§ **PROBLEM**
Please print the data shown below without any alteration.

(Records from a data source)
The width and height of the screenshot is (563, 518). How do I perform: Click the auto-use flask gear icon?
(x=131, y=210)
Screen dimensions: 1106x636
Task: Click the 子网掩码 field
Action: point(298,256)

§ **RESPONSE TO THE TASK**
The width and height of the screenshot is (563, 518). How do I perform: Click the auto-use flask gear icon?
(x=131, y=210)
Screen dimensions: 1106x636
Task: Click the 子网掩码 field
Action: point(298,256)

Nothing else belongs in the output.